The Moviehunter

Pulp Culture
Tarantino's 'Kill Bill'
tops Best of 2003 list


January 1, 2004
By Franklin Harris

Another year has come and gone, and that means it's time once again for my annual year-in-review column. Who am I to argue with tradition? These things are bigger than any of us.

Best Movie: "Kill Bill: Vol. 1"

Uma Thurman stars in ''Kill Bill: Vol. 1.''
Photo © Copyright Miramax
Uma Thurman stars in ''Kill Bill: Vol. 1.''
Sure, you can argue that Quentin Tarantino's latest film (which is actually only half a film) is a self-indulgent spectacle. To some degree it is. But it is also a well-made spectacle. Tarantino has lovingly assembled a film that is greater than the sum of its parts. Every shot and every musical cue may refer to some half-forgotten kung-fu flick, spaghetti western or blaxploitation movie, but the whole is a seamless work of art. Every blood-soaked frame is a painting, and every scene is expertly choreographed to an eclectic soundtrack, which includes everything from Japanese pop tunes to the "Green Hornet" theme. Throw in the best performance of Uma Thurman's career and a cameo by the godlike Sonny Chiba, and you have the makings of a cult classic.
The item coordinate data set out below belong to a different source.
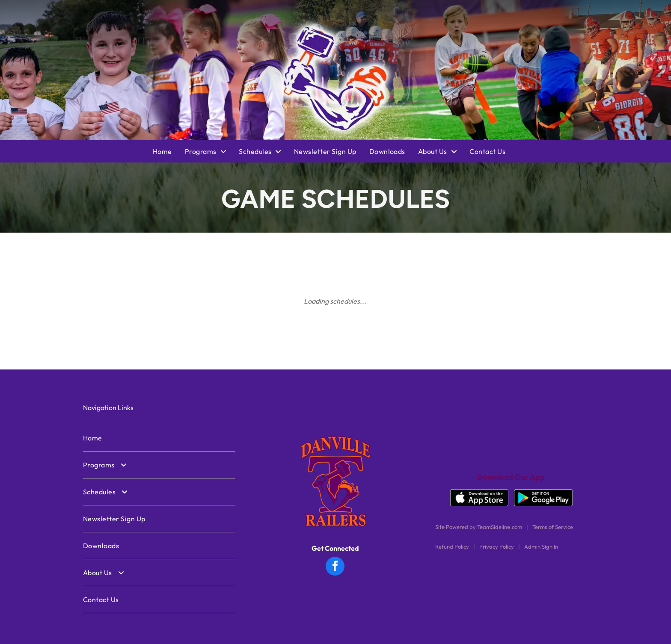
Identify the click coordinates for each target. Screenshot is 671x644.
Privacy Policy (496, 547)
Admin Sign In (541, 547)
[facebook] (335, 567)
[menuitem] (169, 151)
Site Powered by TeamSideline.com (478, 527)
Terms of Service (552, 527)
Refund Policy (452, 547)
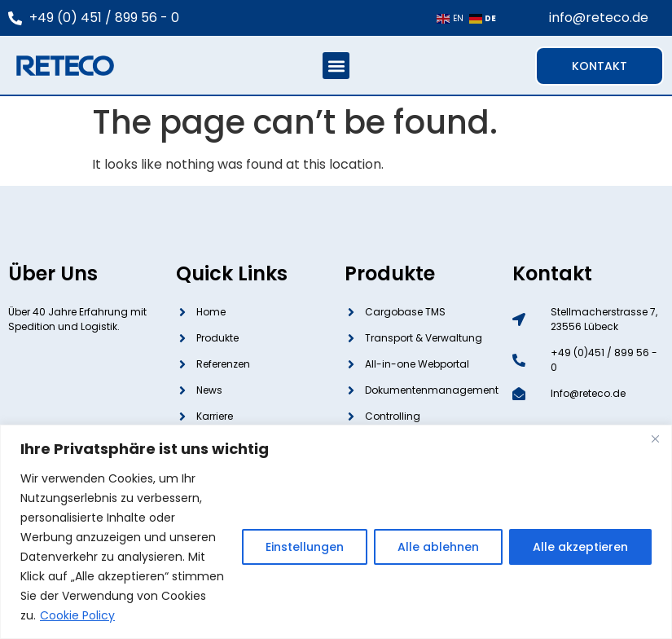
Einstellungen (305, 547)
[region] (336, 531)
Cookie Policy (77, 615)
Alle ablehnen (438, 547)
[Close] (655, 438)
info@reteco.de (599, 17)
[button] (336, 65)
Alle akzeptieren (580, 547)
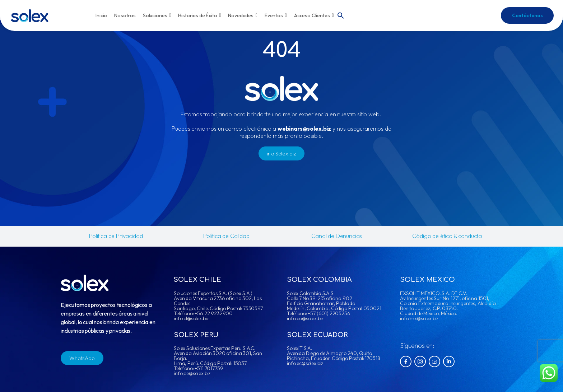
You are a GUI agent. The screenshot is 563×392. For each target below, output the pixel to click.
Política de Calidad (226, 236)
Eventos (276, 15)
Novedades (243, 15)
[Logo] (29, 15)
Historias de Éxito (199, 15)
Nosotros (125, 15)
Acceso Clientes (314, 15)
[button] (341, 15)
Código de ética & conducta (447, 236)
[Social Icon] (406, 361)
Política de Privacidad (116, 236)
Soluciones (157, 15)
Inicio (101, 15)
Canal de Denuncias (336, 236)
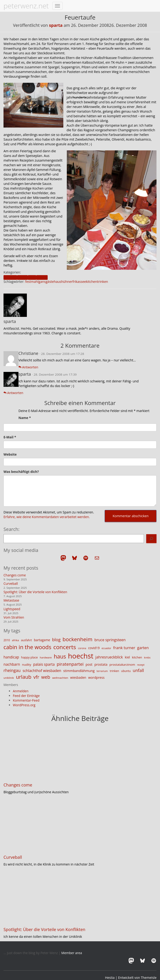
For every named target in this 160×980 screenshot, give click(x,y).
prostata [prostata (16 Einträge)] (101, 664)
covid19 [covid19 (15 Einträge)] (94, 648)
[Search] (151, 538)
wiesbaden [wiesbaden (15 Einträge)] (78, 678)
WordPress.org (24, 705)
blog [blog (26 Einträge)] (56, 640)
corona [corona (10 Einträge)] (82, 648)
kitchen (91, 282)
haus (58, 282)
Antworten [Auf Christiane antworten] (28, 367)
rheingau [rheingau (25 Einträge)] (12, 670)
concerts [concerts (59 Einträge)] (64, 647)
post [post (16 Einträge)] (89, 664)
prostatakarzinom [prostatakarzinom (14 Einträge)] (122, 664)
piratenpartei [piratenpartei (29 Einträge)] (70, 664)
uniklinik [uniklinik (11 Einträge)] (9, 678)
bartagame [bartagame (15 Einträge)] (42, 640)
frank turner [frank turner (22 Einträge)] (124, 648)
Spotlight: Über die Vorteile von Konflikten (35, 592)
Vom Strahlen (14, 617)
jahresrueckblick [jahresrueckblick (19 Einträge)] (109, 657)
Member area (72, 953)
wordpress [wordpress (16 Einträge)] (96, 678)
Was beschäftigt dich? (21, 471)
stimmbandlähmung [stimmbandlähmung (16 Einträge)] (79, 671)
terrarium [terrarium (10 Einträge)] (102, 671)
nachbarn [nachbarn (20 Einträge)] (12, 664)
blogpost (10, 277)
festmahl (32, 282)
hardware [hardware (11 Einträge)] (46, 657)
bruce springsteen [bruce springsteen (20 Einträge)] (110, 640)
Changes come (14, 575)
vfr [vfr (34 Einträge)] (36, 677)
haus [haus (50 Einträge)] (60, 656)
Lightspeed (12, 609)
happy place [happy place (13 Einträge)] (29, 657)
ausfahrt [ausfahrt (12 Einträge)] (26, 640)
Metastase (11, 600)
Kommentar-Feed (26, 700)
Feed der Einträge (26, 695)
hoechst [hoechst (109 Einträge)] (80, 656)
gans (42, 282)
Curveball (11, 584)
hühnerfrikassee (74, 282)
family (22, 277)
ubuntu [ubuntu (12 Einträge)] (126, 671)
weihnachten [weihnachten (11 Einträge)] (60, 678)
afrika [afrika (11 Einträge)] (15, 640)
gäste (50, 282)
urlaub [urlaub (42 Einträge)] (24, 677)
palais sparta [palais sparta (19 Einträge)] (44, 664)
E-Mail (10, 437)
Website (10, 454)
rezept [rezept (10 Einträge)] (141, 665)
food (32, 277)
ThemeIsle (149, 977)
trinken (102, 282)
Honorable mention: "The Lord of the Rings: The Return of the King."

Worst Movie: "The League of Extraordinary Gentlemen"

Sean Connery is fun to watch even when he is on autopilot, which he is. But not even he and a reasonably good supporting cast can save this mess, which bears little resemblance to the literate, character-driven comic books that Alan Moore wrote. The blame rests squarely on James Robinson's script, which is the worst comic-book adaptation since "Superman IV: The Quest for Peace." Everyone involved should have known better.

Dishonorable mention: "The Matrix Reloaded" and "The Matrix Revolutions."

Best Television Sci-Fi/Fantasy: "Battlestar Galactica."

If you had told me at the beginning of 2003 that the best SF on television would be a miniseries remake of a bad '70s space opera, I'd have said you were crazy. But a strong cast, solid writing, impressive special effects and a healthy regard for the laws of physics can overcome even the most unpromising pedigree.

Honorable mention: "Angel."

Worst Television Sci-Fi/Fantasy: "Tremors: The Series."

Repeat after me: "The Sci-Fi Channel canceled 'Farscape' for this???"

Dishonorable mention: "Mutant X."

Most Improved Sci-Fi Series: "Star Trek: Enterprise."

"Enterprise" has gone from being awful to being merely mediocre. Even so, the show's prospects are dim, and it looks like next season will be its last.

Best Ongoing Comic Book Series: "New X-Men."

Bless Grant Morrison. He did the impossible. He made me care about mutants again. In years to come, fanboys will look back and say that Morrison's run as "New X-Men" writer was the title's Golden Age. The scary thing is how simple Morrison's approach is. He brought back Magneto. He brought back Phoenix. He even brought back the Sentinels (sort of). If anyone else had tried Morrison's strategy, "New X-Men" would be just another backward-looking retro comic. But by infusing the mix with his brand of cyberpunk sci-fi, Morrison made the formula new and improved.

Honorable mention: "Lucifer."

Worst Ongoing Comic Book Series: "Uncanny X-Men."

With writer Chuck Austen at the helm, "Uncanny X-Men" has become the evil twin of its sister title. It reads as if Austen ransacked Marvel's offices, found a file cabinet full of rejected scripts and recycled them as his own. For instance, Nightcrawler's parentage has been a mystery for years, although writers have dropped hints that his mother is the evil mutant Mystique. Forget all that. Austen thinks he has a better idea. You know how Nightcrawler looks like a demon? Well, what if it turns out that his father really is — get this — a demon! Wouldn't that be cool?!